The Art of Plenoptics

Location: The Photography Gallery at Riley Hall (View on map )

The Photography Gallery at Riley Hall is proud to announce The Art of Plenoptics - an exhibition of works by artists and scientists Jeffrey Wolin, Dr. Andrew Lumsdaine, Nortbert Herber, Georgi Chunev and Zachary Norman. The exhibition is open now and will run until February 17. 

The Art of Plenoptics

Installation View
The Art of Plenoptics
The Photography Gallery at Riley Hall
University of Notre Dame
 

Photographer Jeffrey Wolin, and Computer Scientist Andrew Lumsdaine, began collaborating on photographs using Lumsdaine’s custom-built plenoptic cameras in 2012. In plenoptic cameras a micro-lens array is positioned over a digital camera’s sensor to allow entire light rays to be recorded, rather than just points of light as in conventional cameras. This allows images to be refocused after they are taken. They can also be viewed stereoscopically in 3-D. 

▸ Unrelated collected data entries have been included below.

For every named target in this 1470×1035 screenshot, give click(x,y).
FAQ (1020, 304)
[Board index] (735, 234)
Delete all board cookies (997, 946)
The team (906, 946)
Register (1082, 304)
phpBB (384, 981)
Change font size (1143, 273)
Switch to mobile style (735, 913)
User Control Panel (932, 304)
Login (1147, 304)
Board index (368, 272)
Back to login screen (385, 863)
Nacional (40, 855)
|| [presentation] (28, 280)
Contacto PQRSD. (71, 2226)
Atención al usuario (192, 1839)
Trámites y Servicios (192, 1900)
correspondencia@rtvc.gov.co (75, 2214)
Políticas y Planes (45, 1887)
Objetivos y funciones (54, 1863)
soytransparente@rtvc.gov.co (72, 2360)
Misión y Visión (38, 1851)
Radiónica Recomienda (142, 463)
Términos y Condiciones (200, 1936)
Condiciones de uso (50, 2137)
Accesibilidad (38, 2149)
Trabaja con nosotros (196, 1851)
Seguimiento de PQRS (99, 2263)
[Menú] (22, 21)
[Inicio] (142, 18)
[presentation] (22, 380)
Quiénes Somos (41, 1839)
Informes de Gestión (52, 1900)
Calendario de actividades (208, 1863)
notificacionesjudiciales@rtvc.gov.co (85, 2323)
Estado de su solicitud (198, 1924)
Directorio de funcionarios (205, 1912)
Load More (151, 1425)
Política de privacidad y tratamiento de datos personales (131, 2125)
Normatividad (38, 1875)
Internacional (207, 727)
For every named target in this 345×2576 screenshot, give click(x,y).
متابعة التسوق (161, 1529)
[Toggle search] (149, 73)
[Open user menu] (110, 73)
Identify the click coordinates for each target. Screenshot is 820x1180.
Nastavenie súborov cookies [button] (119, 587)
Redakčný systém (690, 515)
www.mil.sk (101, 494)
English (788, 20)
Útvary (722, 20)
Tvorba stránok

Prof. Lumsdaine is one of the world’s leading researchers in this emerging field while Wolin is an internationally known photographer whose work has been shown at the Museum of Modern Art, Art Institute of Chicago and Whitney Museum, among others. Their collaborative work, with then MFA Photography student, Zachary Norman and Computer Science doctoral student, Georgi Chunev, was first shown in “Imag(in)ing Science” at the Grunwald Gallery at Indiana University in 2013 and reviewed in “SciArt in America”. One of their plenoptic photographs was selected as one of 10 finalists in the 2016 NSF Vizzies Awards. 

For “Imag(in)ing Science”, a large group exhibition of collaborations between artists and scientists held at the Grunwald Gallery at Indiana University in 2014, Wolin and Norman created a suite of photographs of Lumsdaine that referenced earlier scientists/inventors whose work changed the field of photography: Edward Muybridge whose locomotion studies froze a galloping horse and Harold Edgerton whose iconic high-speed flash photographs (e.g., a bullet piercing an apple). Chunev created an interactive setup so that gallery goers could manipulate the plenoptic images for themselves.

The work shown here was made for “Re-Imag(in)ing Science”, the second iteration of the previously mentioned exhibition held at the Grunwad Gallery at Indiana University. In this work Wolin, Lumsdaine, Chunev and Norman are collaborating with sound artist, Prof. Norbert Herber, to create new works that continue to highlight the artistic potential of plenoptics. The availability of new plenoptic cameras (based on Lumsdaine’s research), 3-D printers, and software that can spatialize sound in 360º allowed the team to create new images, objects, and sonic landscapes pushing forward the fields of plenoptics and fine art photography.